Según su madre, entrevistada en 2003, cuando Harris fue elegida fiscal del distrito de San Francisco, la candidata lleva la política en la sangre desde niña. “Antes de escribir su propio nombre”, recordaría la oncóloga, Kamala “escribía cartas a Nixon para que dejara de bombardear Vietnam”. También lideró una protesta infantil en el bloque de apartamentos donde vivían. Los mayores no les dejaban jugar en el patio. Los niños, con Kamala al frente, se habrían organizado y ganado ese derecho.

La senadora ha sido acusada de falta de espontaneidad; en su campaña todo estaría medido, pensado, comprobado al derecho y al revés; una manera de hacer política apegada a las reglas y quizás inadecuada para los tiempos del populismo.

“Desde el principio, Harris ha estado jugando el juego de los iniciados, granjeándose el apoyo de demócratas influyentes y haciendo muchas apariciones en los estados que votan pronto”, recuerda el profesor Hans Noel a El Confidencial. “Los californianos también van a votar en las primeras semanas de la competición.
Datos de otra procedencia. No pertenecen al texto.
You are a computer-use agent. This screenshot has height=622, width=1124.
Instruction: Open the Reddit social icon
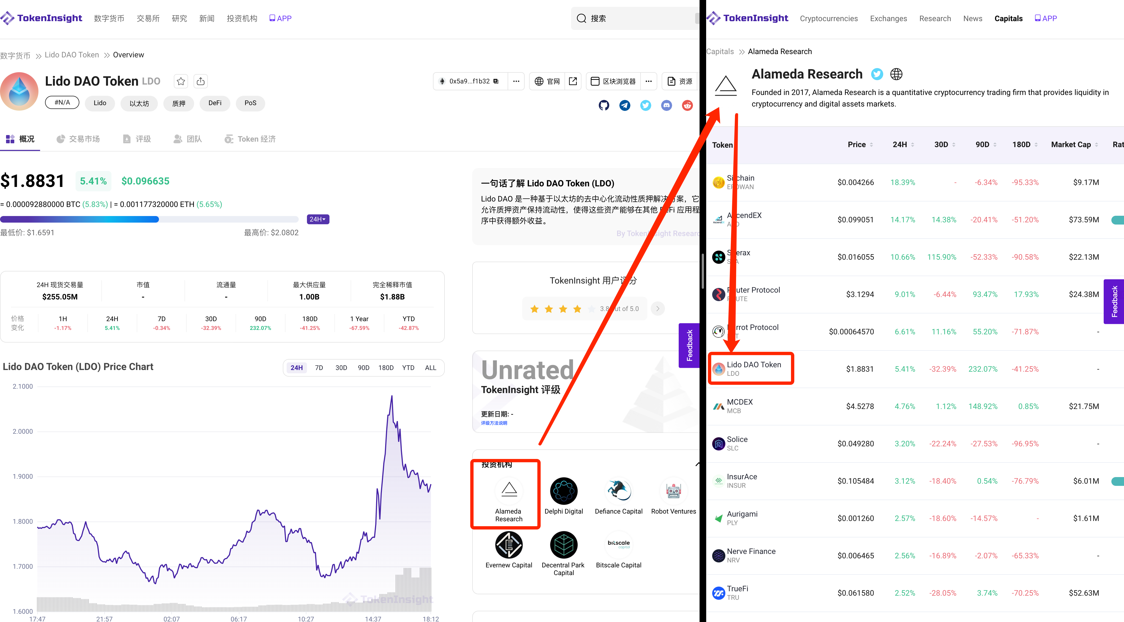(x=687, y=105)
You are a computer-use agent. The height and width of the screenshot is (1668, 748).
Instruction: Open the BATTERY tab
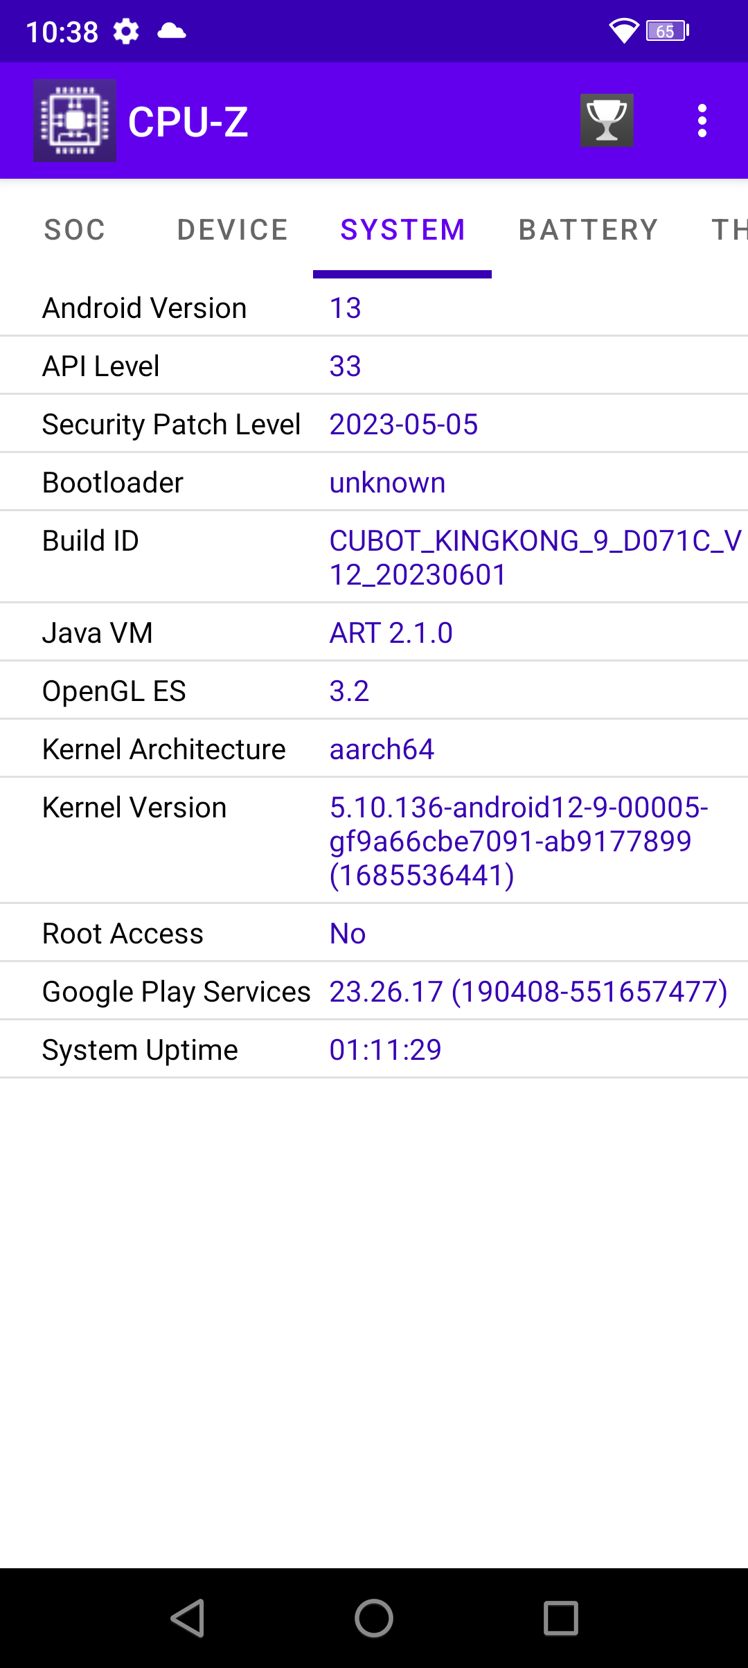[x=588, y=230]
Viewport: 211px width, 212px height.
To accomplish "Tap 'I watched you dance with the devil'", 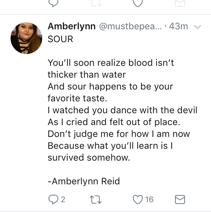I will coord(122,110).
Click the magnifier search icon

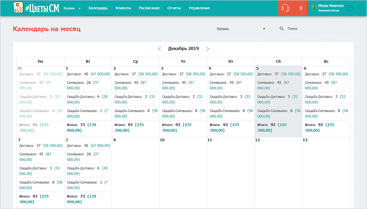click(x=281, y=29)
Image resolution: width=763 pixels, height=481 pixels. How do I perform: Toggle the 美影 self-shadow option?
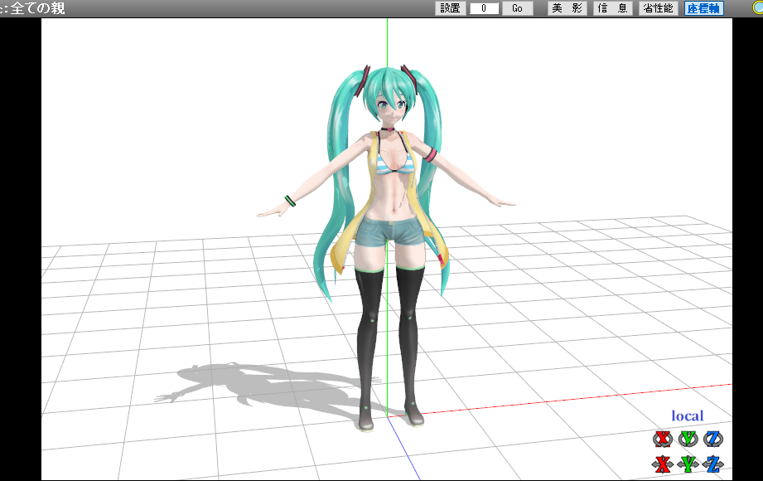pos(567,8)
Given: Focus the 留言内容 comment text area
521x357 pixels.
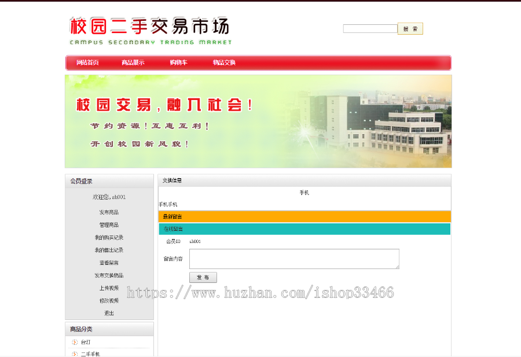Looking at the screenshot, I should click(x=294, y=259).
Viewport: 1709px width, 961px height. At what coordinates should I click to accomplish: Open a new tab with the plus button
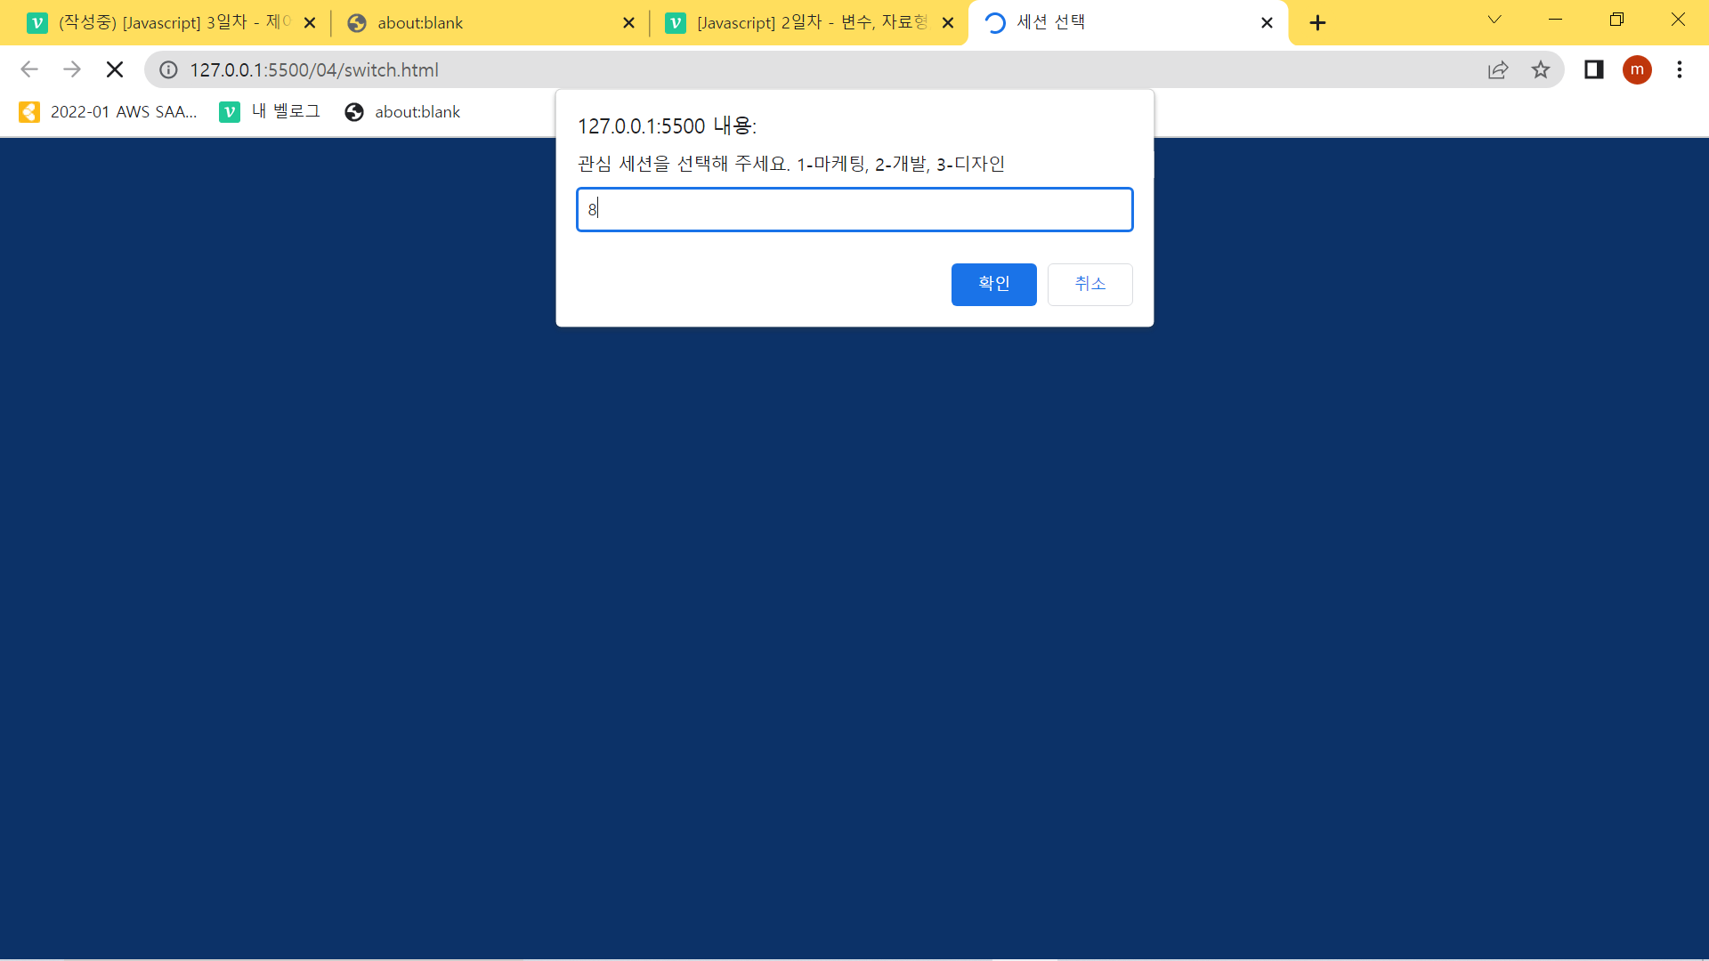coord(1318,23)
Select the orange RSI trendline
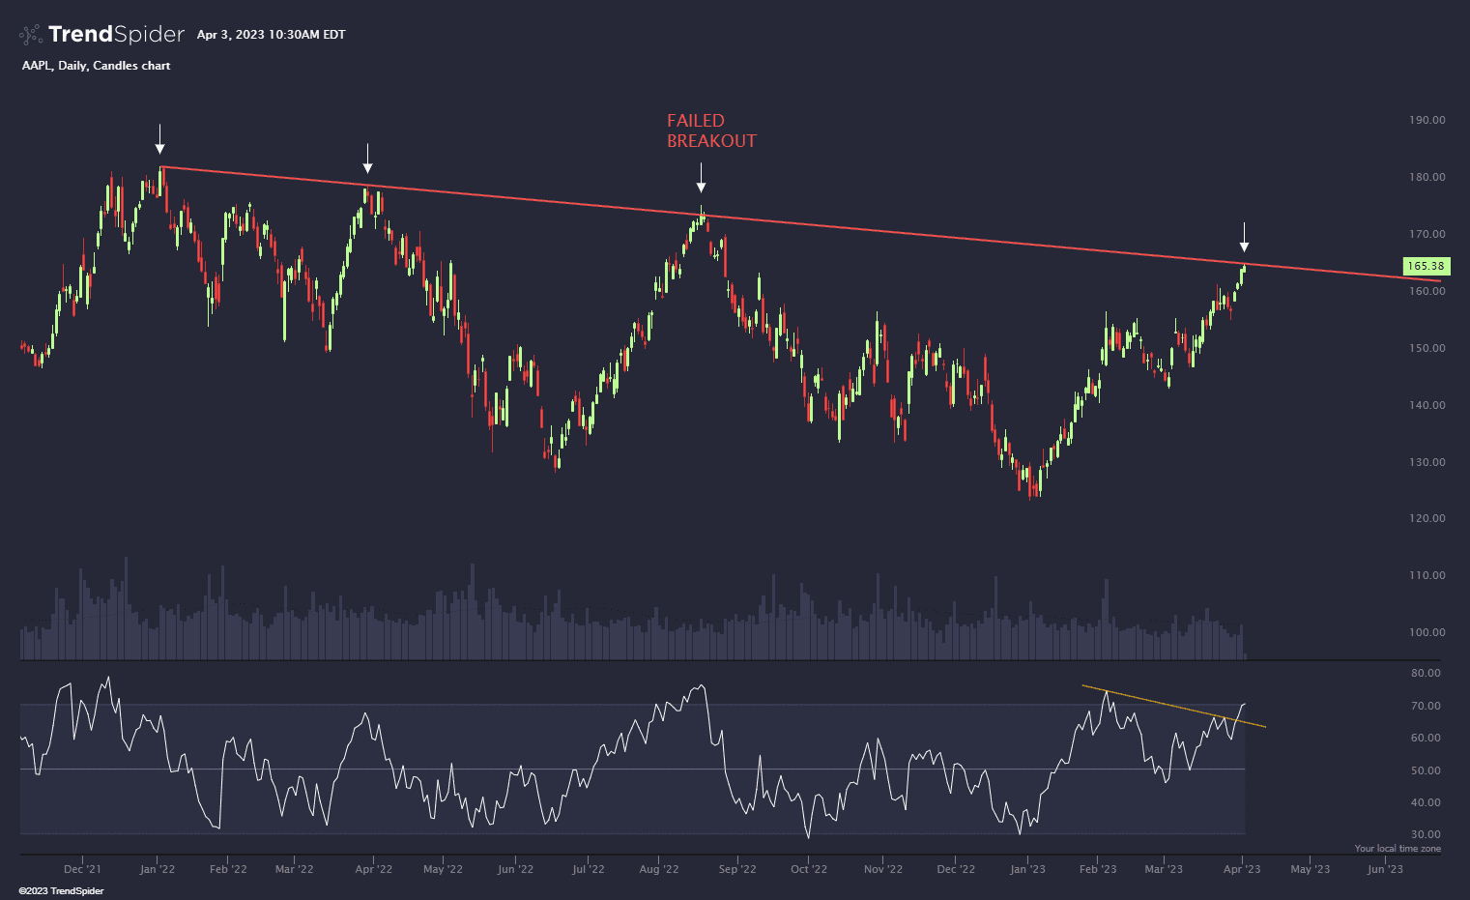Viewport: 1470px width, 900px height. click(x=1173, y=707)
Está trabajando para ganar la campaña estado por estado”.

La senadora lidera los sondeos demócratas en California, sobrepasando al favorito Biden, y es, junto con Elizabeth Warren, la candidata que genera más simpatía entre los votantes del partido. De los 24 candidatos es la cuarta que más dinero a recaudado en el segundo trimestre: 25 millones de dólares.

“A nivel nacional, atacar a Biden fue muy efectivo”, continúa Noel. “Se colocó en posición de ser la alternativa natural de un favorito sobre el que muchos demócratas tienen dudas. Y recibió mucha atención, lo cual está bien en una carrera abarrotada”.